A modulated gradient model for large-eddy simulation: Application to a neutral atmospheric boundary layer

The subgrid-scale (SGS) parametrization represents a critical component of a successful large-eddy simulation (LES). It is known that in LES of high-Reynolds-number atmospheric boundary layer turbulence, standard eddy-viscosity models poorly predict mean shear in the near-wall region and yield erroneous velocity profiles. In this paper, a modulated gradient model is proposed. This approach is based on the Taylor expansion of the SGS stress and uses local equilibrium hypothesis to evaluate the SGS kinetic energy. To ensure numerical stability, a clipping procedure is used to avoid local kinetic energy transfer from unresolved to resolved scales.
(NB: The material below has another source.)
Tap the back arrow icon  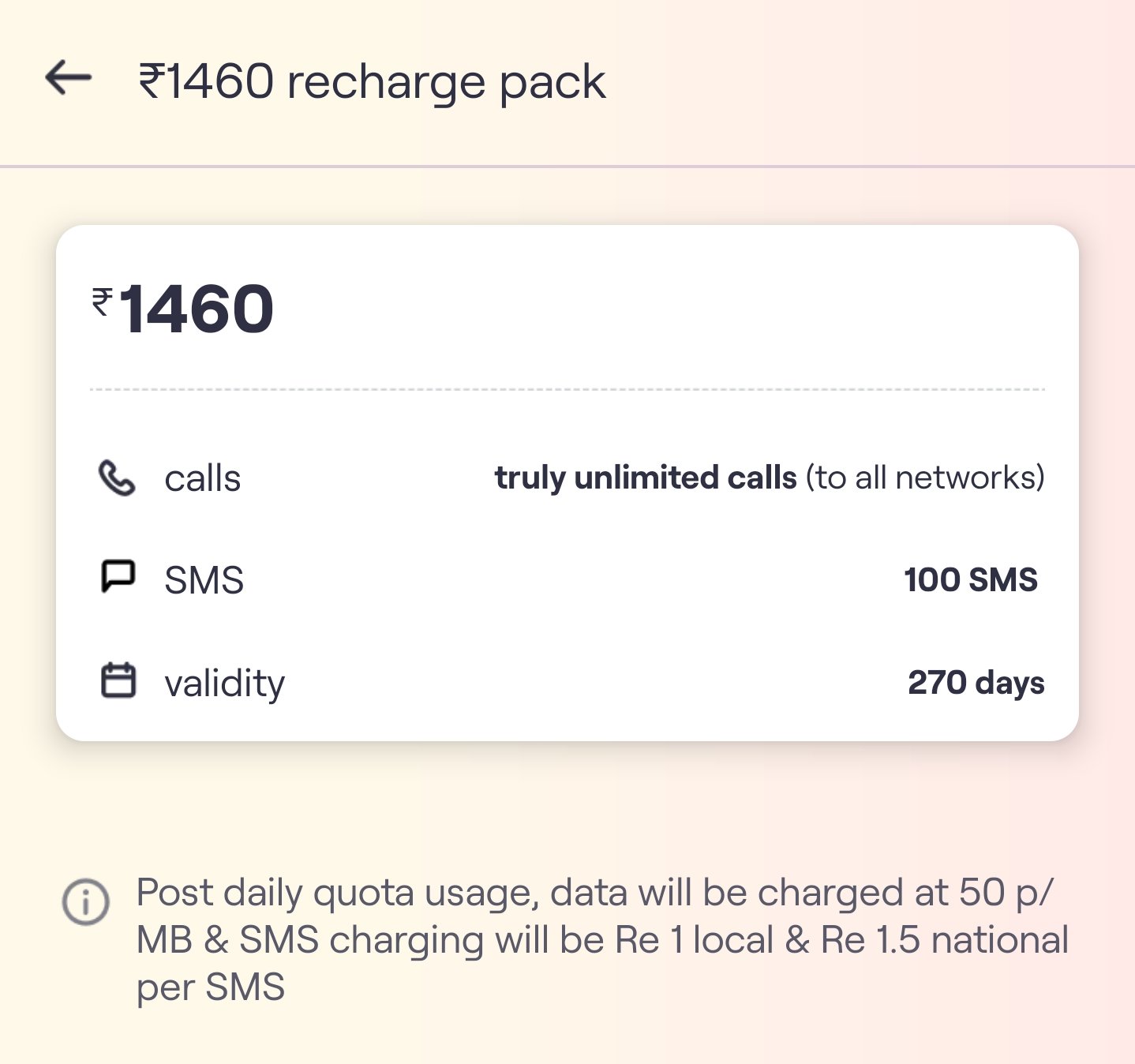point(69,78)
Two approaches are considered to specify the model coefficient: a constant value of 1 and a simple correction to account for the effects of the clipping procedure on the SGS energy production rate. The model is assessed through a systematic comparison with well-established empirical formulations and theoretical predictions of a variety of flow statistics in a neutral atmospheric boundary layer. Overall, the statistics of the simulated velocity field obtained with the new model show good agreement with reference results and a significant improvement compared to simulations with standard eddy-viscosity models. For instance, the new model is capable of reproducing the expected log-law mean velocity profile and power-law energy spectra. Simulations also yield streaky structures and near-Gaussian probability density functions of velocity in the near-wall region. It is found that using a constant coefficient of 1 yields a slightly excessive SGS dissipation, which is corrected when the coefficient is modified using the above mentioned correction.